第78章 頑張ったご褒美は…??
「…………」
かつてアルミンが見たという本の内容が正しければ…
そしてエレンの中に残る記憶が正しければ…
ハンジの言う通り、美しき海の向こう側に存在する“脅威”の排除をしなければ、壁内人類の命は変わらずに危険なままだ。

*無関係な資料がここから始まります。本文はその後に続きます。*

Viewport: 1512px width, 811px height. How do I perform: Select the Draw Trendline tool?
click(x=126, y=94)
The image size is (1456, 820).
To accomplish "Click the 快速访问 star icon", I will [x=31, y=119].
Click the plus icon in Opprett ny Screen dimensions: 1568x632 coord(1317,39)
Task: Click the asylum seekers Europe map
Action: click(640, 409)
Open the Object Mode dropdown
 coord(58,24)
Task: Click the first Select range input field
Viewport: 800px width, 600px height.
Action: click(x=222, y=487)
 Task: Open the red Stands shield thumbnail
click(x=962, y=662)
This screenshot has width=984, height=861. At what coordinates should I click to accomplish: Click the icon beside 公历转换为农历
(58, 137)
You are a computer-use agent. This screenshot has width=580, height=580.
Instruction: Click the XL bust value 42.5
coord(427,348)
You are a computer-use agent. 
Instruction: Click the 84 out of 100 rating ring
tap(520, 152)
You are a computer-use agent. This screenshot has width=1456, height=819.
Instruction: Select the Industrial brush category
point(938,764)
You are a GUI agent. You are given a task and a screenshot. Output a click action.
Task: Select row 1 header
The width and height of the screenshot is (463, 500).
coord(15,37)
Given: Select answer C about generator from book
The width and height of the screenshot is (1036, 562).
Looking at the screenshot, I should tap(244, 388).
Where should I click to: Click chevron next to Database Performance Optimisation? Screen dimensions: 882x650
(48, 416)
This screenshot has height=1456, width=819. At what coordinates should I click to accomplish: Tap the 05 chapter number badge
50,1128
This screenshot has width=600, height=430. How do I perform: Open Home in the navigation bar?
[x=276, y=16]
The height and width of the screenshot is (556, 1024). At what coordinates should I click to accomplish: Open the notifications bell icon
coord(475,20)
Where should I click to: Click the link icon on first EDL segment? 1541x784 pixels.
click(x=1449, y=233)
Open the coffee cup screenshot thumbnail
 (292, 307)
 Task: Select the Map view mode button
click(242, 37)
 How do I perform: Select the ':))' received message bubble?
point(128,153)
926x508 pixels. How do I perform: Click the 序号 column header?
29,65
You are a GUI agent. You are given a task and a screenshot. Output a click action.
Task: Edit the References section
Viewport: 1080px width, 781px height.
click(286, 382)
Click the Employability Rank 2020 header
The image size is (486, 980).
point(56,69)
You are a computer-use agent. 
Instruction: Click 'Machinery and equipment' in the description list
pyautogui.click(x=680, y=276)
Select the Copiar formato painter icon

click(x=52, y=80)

本格的な戦闘が始まる前の最後のチャンスと言われれば最後のチャンスだ。
だからと言って自分が同行すれば確実にお荷物は決定事項。
お荷物だけならまだいい。
自分のせいで誰かが死んだりなどしたら、今の兵団の貴重な戦力を奪ってしまう事になる。
さすがに二つ返事でYESとは答えられなかった。
「お、お気持ちは嬉しいのですが…私はもう立体機動装置は使えません。こんな足手まといを連れて行って誰かに取り返しのつかない事があったらと考えると…さすがに……」
「…クレアはそう言うと思った…でもね、シガンシナ区に派遣された駐屯兵団の報告だと、もうずっと巨人の姿を確認していないそうなんだ。」
「え…?…巨人の姿を確認していない…ですか?」
「うん!まぁ、望遠鏡で見れる範囲の話なんだけど…でも、私はもう壁の外に巨人はいないんじゃないかと思ってる。だって、以前は肉眼で見える範囲に何体もうろついている姿を確認できたのに…それがずっと長期に渡って確認されていないんだ!私は、巨人を掃討できたんだと…信じたい!!」
ここまで言うと、ずっと黙っていたリヴァイもハンジの言葉を後押しするように口を開く。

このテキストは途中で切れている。